Business and Labor

The Amoskeag Mill Disaster of 1891

At about 9:30 in the morning on October 15, 1891, Marcellus Gould, a superintendent at the Amoskeag Mills in Manchester, N.H., went hunting for engineer Samuel Bunker. What was going on with the steam power at the mill, Gould wanted to know? The delivery of power from the great shaft that ran mills 4, 5, 7 and 8 had been erratic all morning.

Bunker replied: “There is nothing that I know of, but I’ll see.” With that he headed for the pit that housed the Amoskeag’s power plant on the ground floor of mill No. 7. He never uttered any other words to another soul. Moments later the mill exploded.

The Corliss Engine

The Amoskeag Mills Nos. 4, 5, 7 and 8 were powered by a Corliss steam engine. The Corliss had starred in the  1876 Centennial Exhibition in Pennsylvania 15 years earlier.

The exhibition kicked off when U.S. President Ulysses Grant and Brazilian Emperor Pedro II jointly started a massive Corliss built expressly for the event. The engine delivered power to virtually the whole exhibition, using shafts of more than a mile long.

amoskeag mill disaster ruins

The aftermath of the Amoskeag mill disaster in 1891 (Library of Congress)

The exhibition made the Corliss engine virtually a household name and cemented its status as the leading industrial engine design in America. The Corliss got its name from Frank Corliss of Providence, R.I., who patented several of its features.

The Amoskeag

The Amoskeag naturally ordered one. Installed in 1883, Amoskeag’s Corliss was the largest in the state, and probably New England. It could deliver 2,000 horsepower to the mills.
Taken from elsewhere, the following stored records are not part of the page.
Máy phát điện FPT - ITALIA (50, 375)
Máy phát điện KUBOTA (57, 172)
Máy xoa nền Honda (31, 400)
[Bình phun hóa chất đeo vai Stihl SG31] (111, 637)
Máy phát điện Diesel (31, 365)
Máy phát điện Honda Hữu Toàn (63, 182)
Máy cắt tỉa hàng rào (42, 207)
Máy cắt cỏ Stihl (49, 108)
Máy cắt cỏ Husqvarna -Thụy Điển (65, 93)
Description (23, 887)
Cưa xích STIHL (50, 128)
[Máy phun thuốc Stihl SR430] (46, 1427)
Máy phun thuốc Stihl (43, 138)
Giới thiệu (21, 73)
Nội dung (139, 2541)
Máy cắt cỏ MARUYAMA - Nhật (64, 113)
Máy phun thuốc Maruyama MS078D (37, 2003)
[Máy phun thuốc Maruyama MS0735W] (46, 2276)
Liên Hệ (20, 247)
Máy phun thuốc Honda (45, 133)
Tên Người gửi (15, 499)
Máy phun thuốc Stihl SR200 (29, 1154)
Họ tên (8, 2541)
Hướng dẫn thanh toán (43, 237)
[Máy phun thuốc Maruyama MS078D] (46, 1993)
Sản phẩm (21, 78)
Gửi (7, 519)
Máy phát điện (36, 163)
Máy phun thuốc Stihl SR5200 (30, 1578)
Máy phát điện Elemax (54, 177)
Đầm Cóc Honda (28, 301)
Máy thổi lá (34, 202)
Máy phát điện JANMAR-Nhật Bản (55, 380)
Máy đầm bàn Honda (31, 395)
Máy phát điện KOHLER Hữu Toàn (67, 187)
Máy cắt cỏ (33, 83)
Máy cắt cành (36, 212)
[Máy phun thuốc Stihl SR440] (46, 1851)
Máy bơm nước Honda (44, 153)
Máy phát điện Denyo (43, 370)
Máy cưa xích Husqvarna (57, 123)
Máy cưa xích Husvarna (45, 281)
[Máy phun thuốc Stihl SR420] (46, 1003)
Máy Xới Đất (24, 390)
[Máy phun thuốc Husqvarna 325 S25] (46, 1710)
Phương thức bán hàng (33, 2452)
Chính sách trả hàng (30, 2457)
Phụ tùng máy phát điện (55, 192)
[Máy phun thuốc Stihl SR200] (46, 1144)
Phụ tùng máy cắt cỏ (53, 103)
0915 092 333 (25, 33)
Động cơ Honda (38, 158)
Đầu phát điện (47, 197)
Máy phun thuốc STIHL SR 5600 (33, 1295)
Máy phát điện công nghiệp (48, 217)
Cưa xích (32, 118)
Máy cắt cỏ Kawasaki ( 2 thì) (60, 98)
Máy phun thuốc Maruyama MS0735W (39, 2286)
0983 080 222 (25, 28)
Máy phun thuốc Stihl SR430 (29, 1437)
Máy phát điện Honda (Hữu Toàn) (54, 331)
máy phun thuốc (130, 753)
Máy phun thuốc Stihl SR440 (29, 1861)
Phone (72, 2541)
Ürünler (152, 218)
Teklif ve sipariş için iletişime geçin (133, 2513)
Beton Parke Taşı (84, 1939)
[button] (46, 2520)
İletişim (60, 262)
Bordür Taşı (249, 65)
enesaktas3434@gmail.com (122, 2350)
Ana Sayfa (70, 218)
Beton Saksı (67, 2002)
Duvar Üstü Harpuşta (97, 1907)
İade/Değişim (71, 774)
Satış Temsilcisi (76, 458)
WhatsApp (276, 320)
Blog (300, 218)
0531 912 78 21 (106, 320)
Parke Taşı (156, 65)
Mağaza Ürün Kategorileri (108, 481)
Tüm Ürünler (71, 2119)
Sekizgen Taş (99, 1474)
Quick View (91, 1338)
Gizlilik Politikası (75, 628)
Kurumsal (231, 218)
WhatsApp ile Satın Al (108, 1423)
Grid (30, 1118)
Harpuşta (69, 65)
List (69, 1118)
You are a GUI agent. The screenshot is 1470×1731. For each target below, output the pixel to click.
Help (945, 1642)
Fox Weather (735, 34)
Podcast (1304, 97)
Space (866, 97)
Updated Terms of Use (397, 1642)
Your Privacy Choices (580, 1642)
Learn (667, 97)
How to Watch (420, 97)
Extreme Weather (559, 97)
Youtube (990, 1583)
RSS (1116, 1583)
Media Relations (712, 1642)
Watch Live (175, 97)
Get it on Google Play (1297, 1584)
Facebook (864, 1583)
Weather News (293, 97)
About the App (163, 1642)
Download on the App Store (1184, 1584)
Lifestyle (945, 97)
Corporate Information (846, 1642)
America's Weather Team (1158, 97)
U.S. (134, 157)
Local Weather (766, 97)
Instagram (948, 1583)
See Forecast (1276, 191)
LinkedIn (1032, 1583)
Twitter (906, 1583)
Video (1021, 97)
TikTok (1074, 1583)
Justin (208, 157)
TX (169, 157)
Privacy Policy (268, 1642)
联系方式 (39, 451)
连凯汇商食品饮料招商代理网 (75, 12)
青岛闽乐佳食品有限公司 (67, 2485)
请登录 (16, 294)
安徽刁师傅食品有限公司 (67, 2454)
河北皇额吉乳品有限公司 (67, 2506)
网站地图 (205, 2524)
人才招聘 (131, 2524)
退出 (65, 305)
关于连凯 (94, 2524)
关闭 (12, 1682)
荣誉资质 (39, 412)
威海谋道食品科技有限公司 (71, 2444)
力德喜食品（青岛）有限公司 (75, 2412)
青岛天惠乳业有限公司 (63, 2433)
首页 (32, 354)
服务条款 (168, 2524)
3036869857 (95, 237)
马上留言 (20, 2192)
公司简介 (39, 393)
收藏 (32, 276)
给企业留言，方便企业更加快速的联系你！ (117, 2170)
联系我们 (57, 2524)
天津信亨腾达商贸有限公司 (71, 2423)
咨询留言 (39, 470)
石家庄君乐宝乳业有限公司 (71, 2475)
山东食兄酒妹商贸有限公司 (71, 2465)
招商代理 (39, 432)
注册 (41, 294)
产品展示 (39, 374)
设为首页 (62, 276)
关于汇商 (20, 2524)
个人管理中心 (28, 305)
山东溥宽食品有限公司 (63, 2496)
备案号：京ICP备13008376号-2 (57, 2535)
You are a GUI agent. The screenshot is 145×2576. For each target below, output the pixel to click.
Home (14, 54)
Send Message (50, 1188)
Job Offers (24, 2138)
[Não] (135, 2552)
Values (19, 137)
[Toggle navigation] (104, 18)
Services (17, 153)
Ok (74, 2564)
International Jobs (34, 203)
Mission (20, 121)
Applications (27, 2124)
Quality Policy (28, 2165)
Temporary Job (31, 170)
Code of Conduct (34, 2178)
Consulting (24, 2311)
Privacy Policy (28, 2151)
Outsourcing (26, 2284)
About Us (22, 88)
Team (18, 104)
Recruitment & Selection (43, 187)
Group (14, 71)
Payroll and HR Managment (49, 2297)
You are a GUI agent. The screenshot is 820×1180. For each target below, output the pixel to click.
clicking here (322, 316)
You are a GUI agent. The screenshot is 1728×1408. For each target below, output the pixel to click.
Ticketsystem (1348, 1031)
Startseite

A Corliss engine like the one that blew apart and caused the Amoskeag mill disaster.

At Manchester, the factories were powered by water from the Merrimack River diverted to turn the shafts that drove the equipment. The river worked in conjunction with the Corliss engine. Lift gates closed or opened to keep the right amount of river power flowing so the Corliss didn’t run too fast. And at low water, the engine could run exclusively on fuel.

The belts on the flywheel on the engine could be slackened or tightened to keep the engine from spinning out of control or overheating.

Following Marcellus Gould’s inquiry, engineer Samuel Bunker descended into the pit in the bottom of mill 7 to see what went wrong. Both Gould and Bunker realized the belts were overheating, but they didn’t know why.

Amoskeag Mill Disaster

Marcellus Gould, a troubleshooting mill manager, had worked at facilities from New Hampshire to Connecticut before the Amoskeag mill disaster. A one-time state senator, Gould had an eye for constructing facilities and a knack for making mills profitable. He worked to generate sales of the latest fabrics while managing the revenue streams from worker housing and keeping wages in check.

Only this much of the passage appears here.